> _SHORT PROBLEM_
Put everything in the material from the line containing "This screenshot has height=662, width=1059." down to and including the line containing "tap(55, 102)" into a Markdown table with the columns Row and Text, numbering each line and skipping blank ones. Leave the pictures out.

> _GIVEN DATA_
+++++

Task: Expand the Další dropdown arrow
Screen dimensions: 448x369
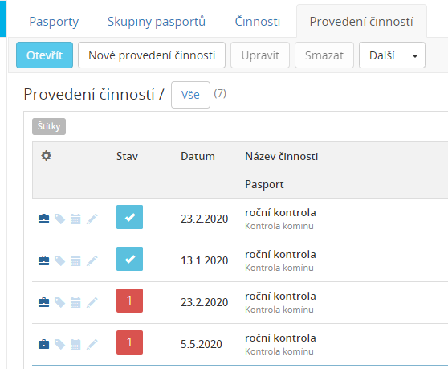Action: click(415, 55)
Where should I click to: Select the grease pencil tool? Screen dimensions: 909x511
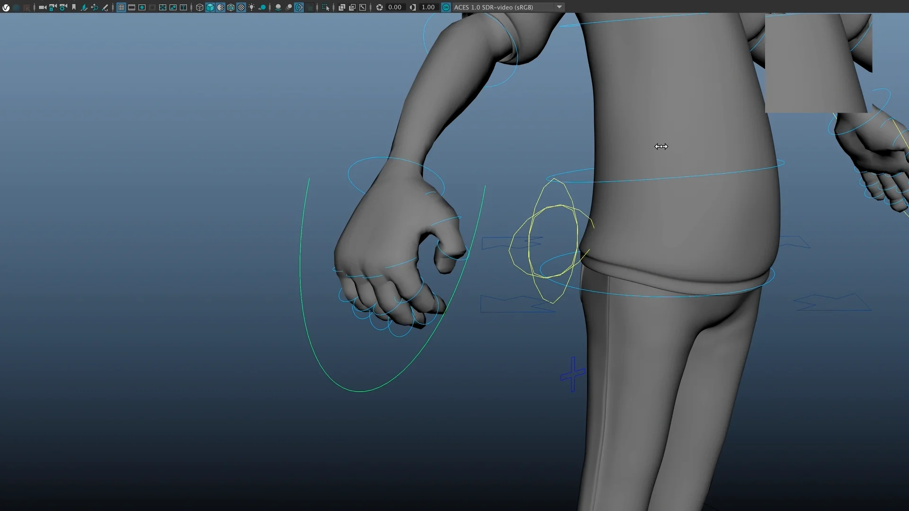(x=105, y=7)
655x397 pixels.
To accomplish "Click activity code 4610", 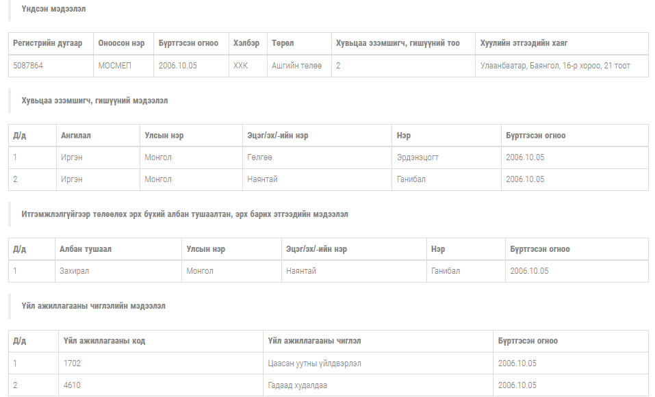I will [72, 385].
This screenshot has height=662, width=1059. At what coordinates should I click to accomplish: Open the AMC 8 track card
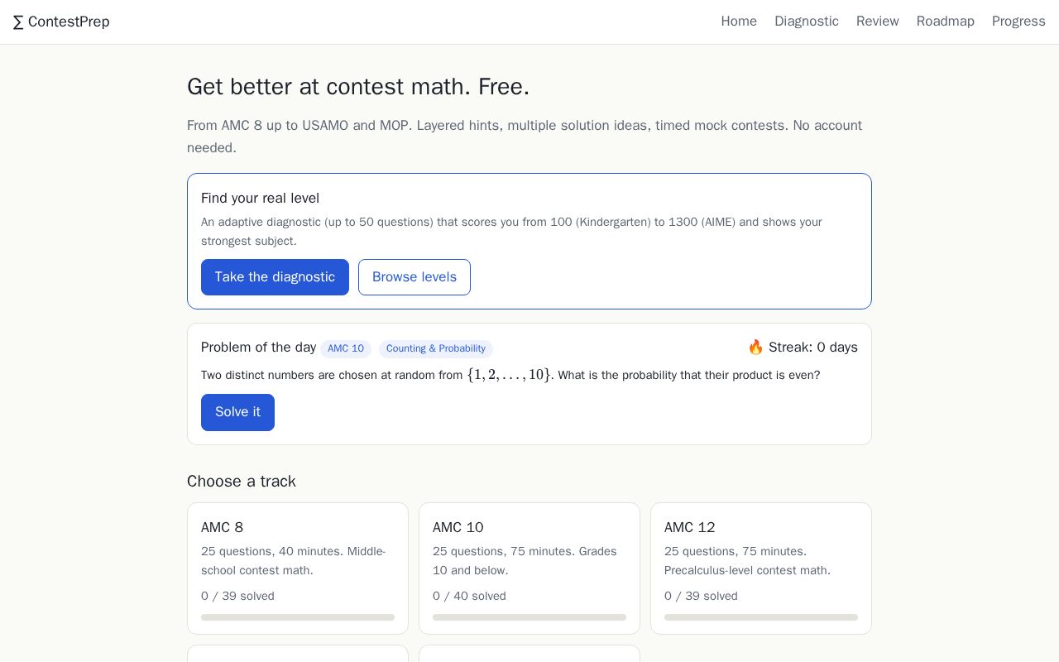click(298, 568)
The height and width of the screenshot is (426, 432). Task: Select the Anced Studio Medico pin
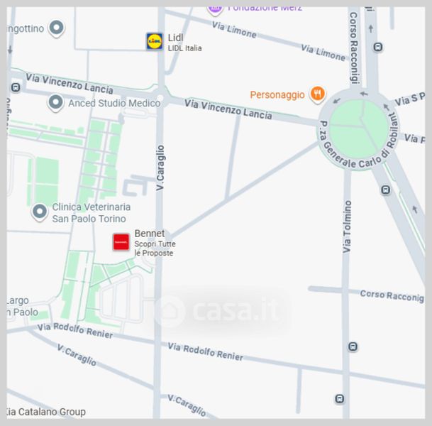tap(55, 102)
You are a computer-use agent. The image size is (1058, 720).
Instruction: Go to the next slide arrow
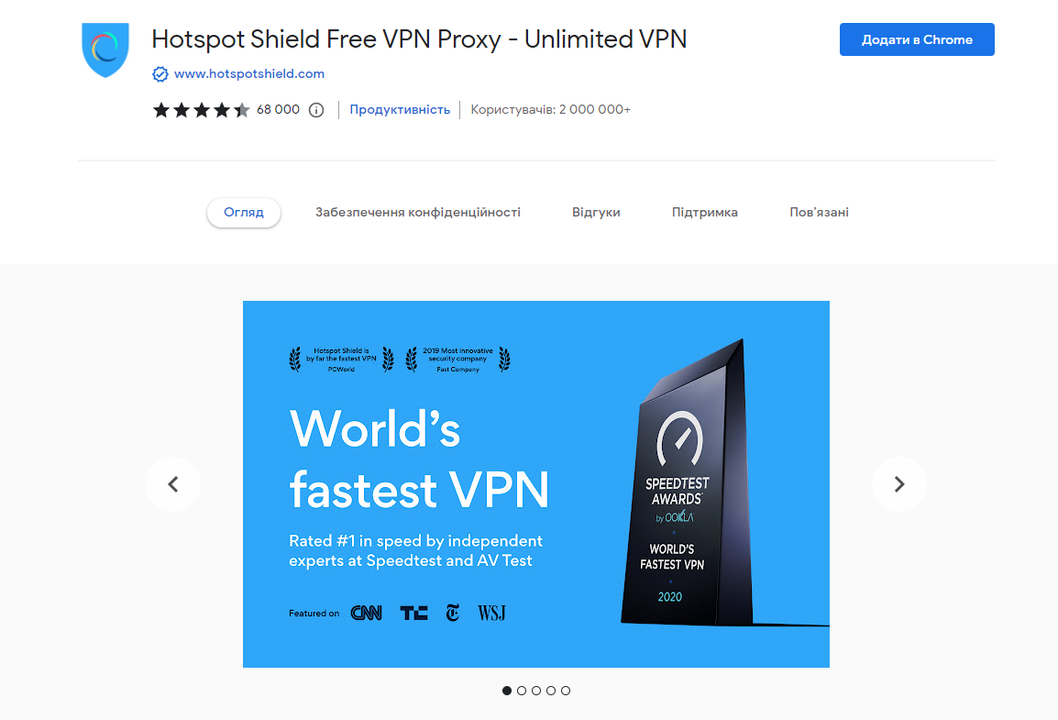point(898,484)

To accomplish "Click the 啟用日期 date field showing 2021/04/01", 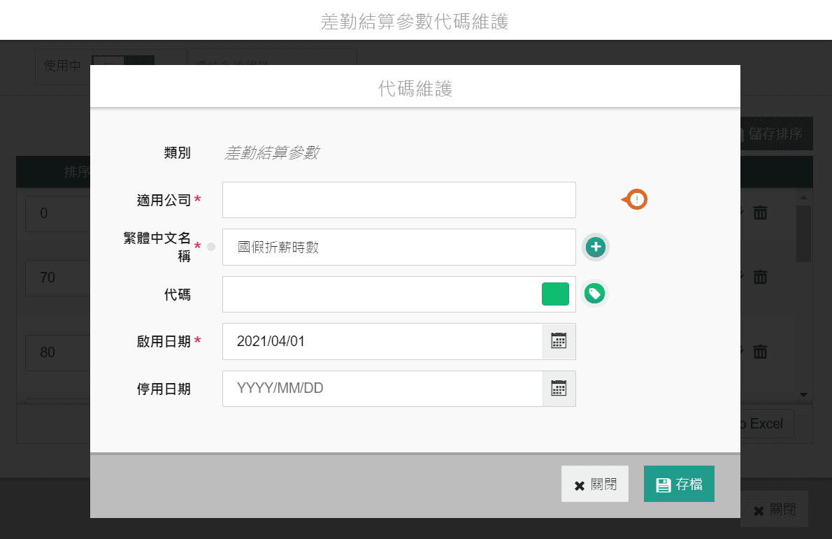I will pos(382,341).
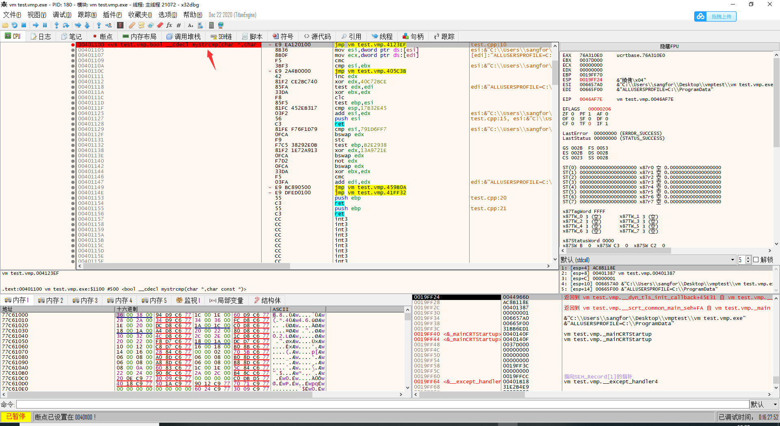Toggle the 解锁 (unlock) checkbox
The height and width of the screenshot is (426, 780).
point(756,260)
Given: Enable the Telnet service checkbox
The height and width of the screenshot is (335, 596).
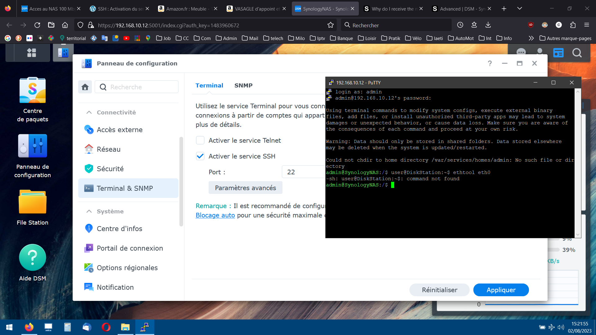Looking at the screenshot, I should tap(200, 141).
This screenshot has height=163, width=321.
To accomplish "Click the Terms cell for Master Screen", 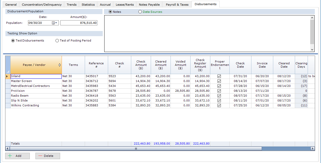I will tap(73, 81).
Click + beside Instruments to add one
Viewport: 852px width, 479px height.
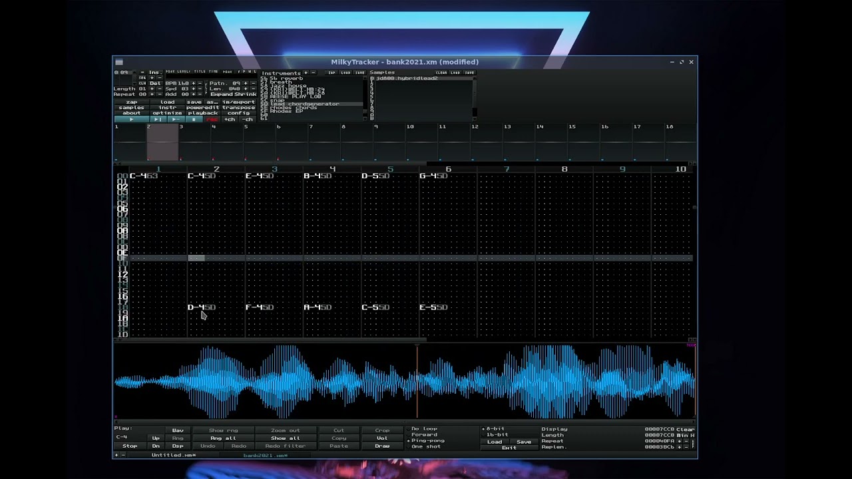click(x=305, y=73)
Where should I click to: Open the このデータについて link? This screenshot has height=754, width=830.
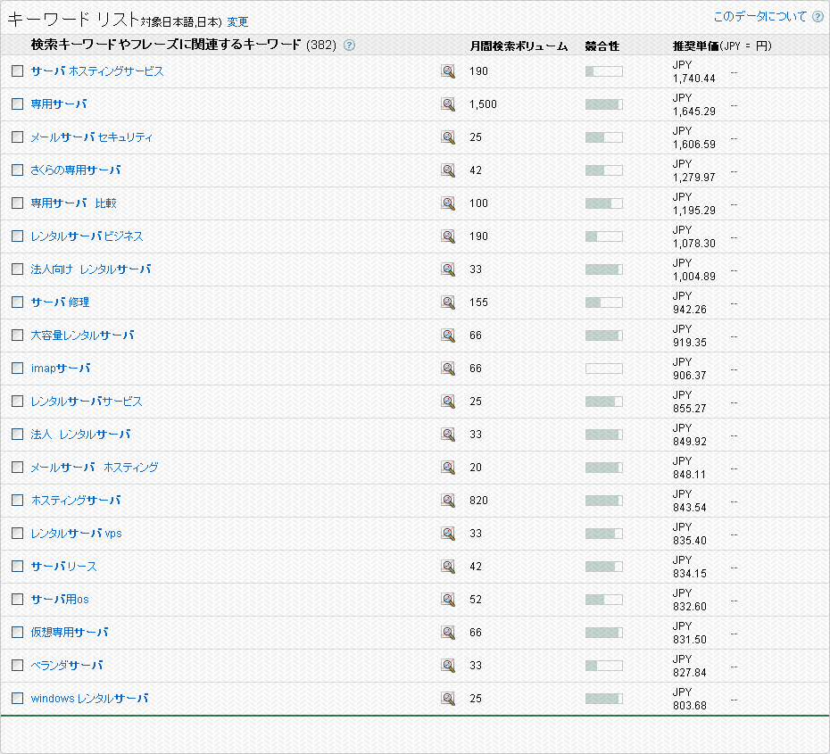pyautogui.click(x=759, y=17)
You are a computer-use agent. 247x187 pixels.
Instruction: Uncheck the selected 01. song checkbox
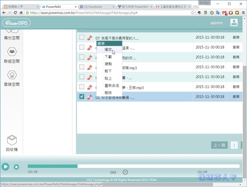pyautogui.click(x=82, y=97)
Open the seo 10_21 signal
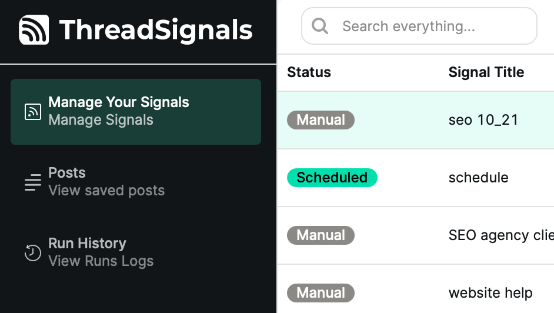The height and width of the screenshot is (313, 554). pyautogui.click(x=483, y=120)
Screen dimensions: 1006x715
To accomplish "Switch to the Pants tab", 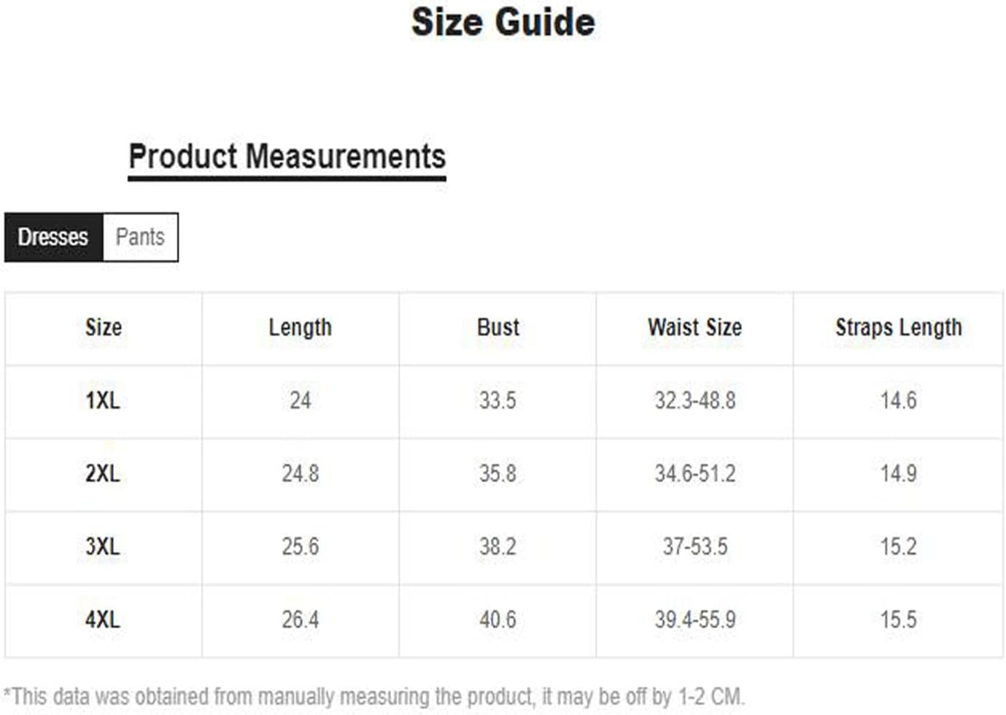I will click(140, 237).

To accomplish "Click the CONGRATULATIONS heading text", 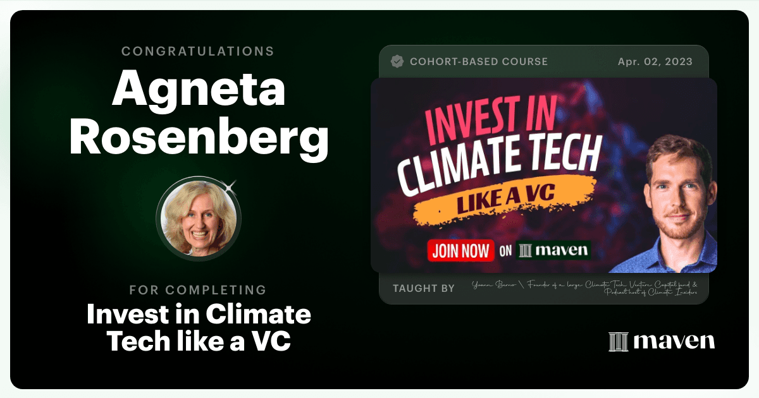I will (x=198, y=51).
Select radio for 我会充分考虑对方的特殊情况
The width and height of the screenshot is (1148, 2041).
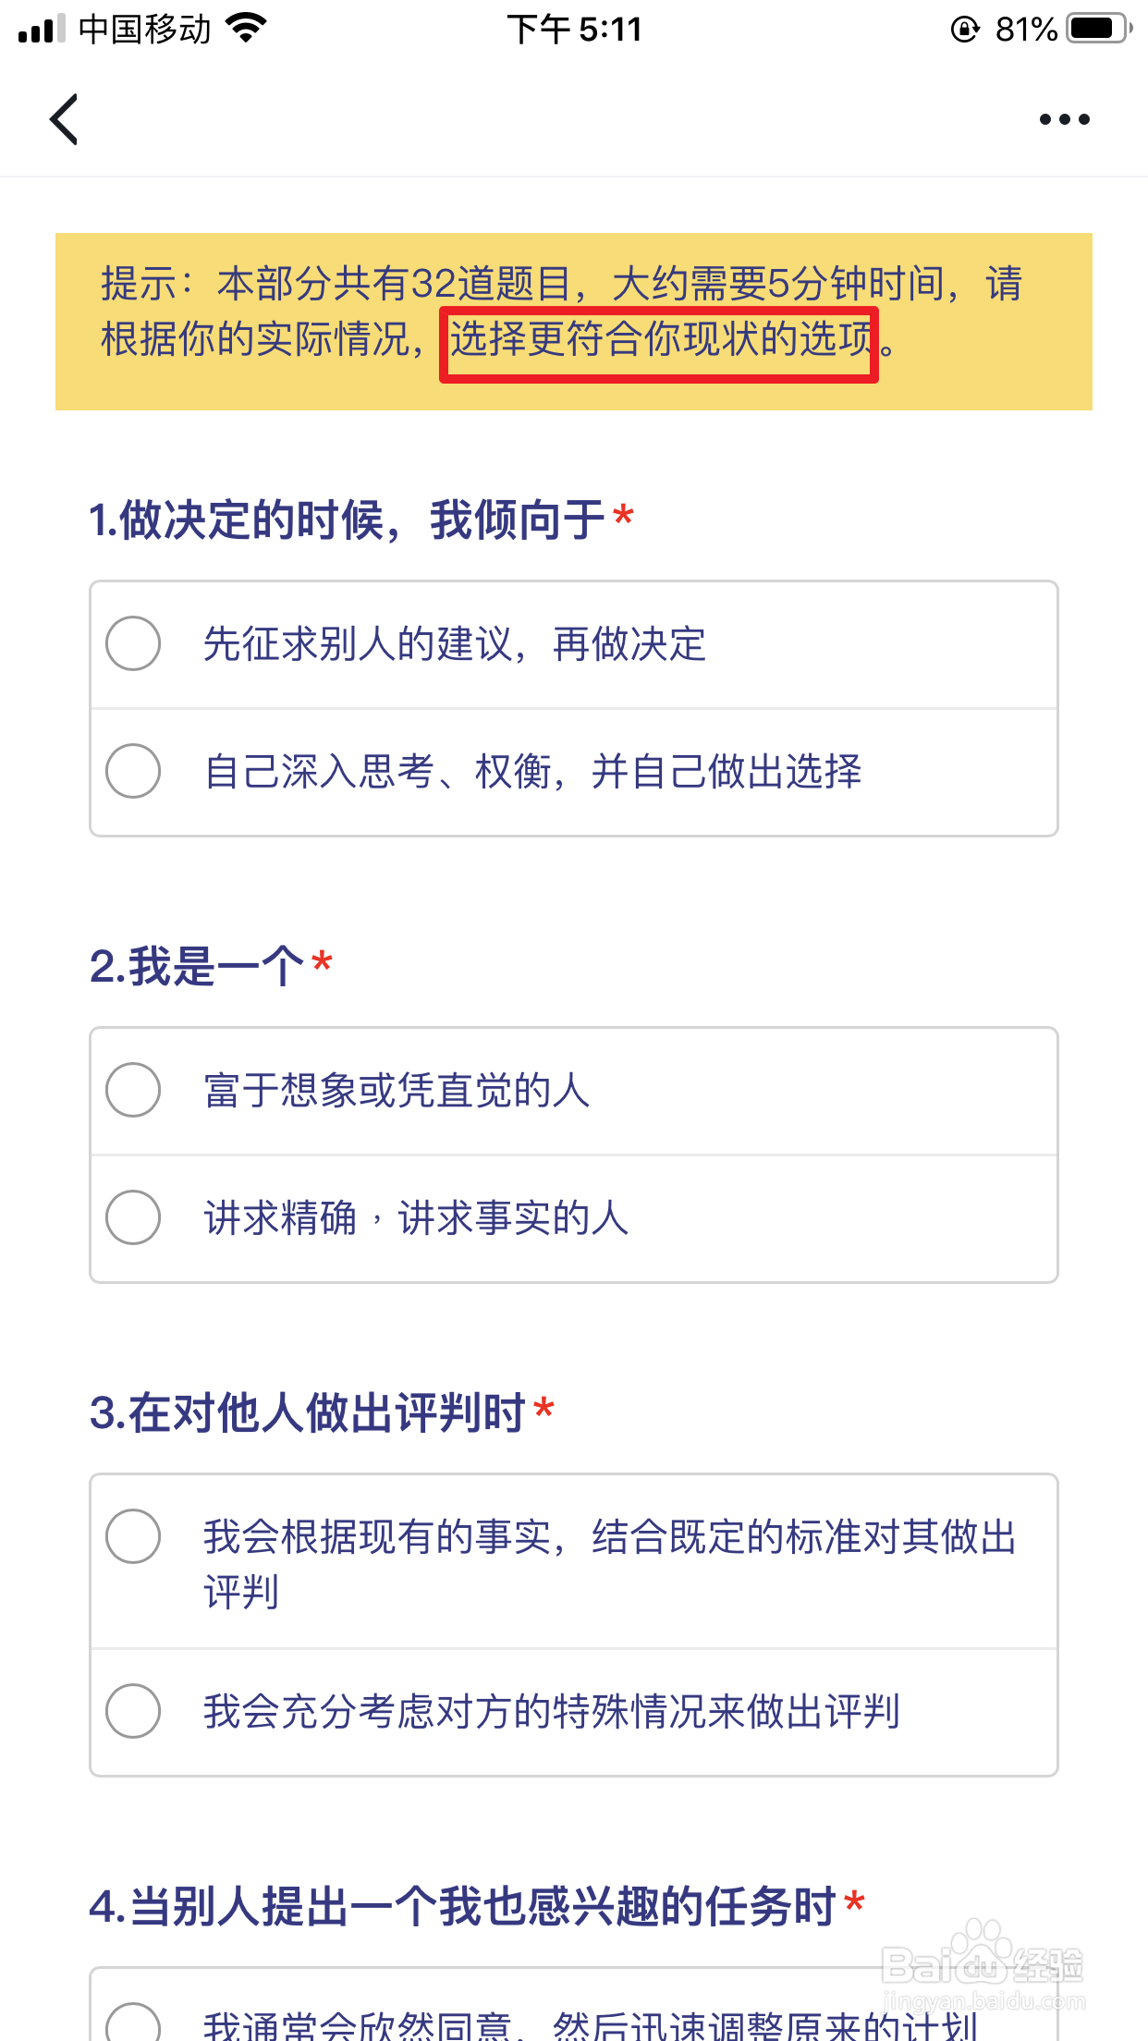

+++++

> _RESULT_
| Row | Text |
|---|---|
| 1 | This screenshot has height=662, width=1059. At what coordinates should I click to accomplish: Open the AMC 8 track card |
| 2 | click(298, 568) |
| 3 | The height and width of the screenshot is (426, 432). Task: Select the Anced Studio Medico pin |
| 4 | tap(55, 102) |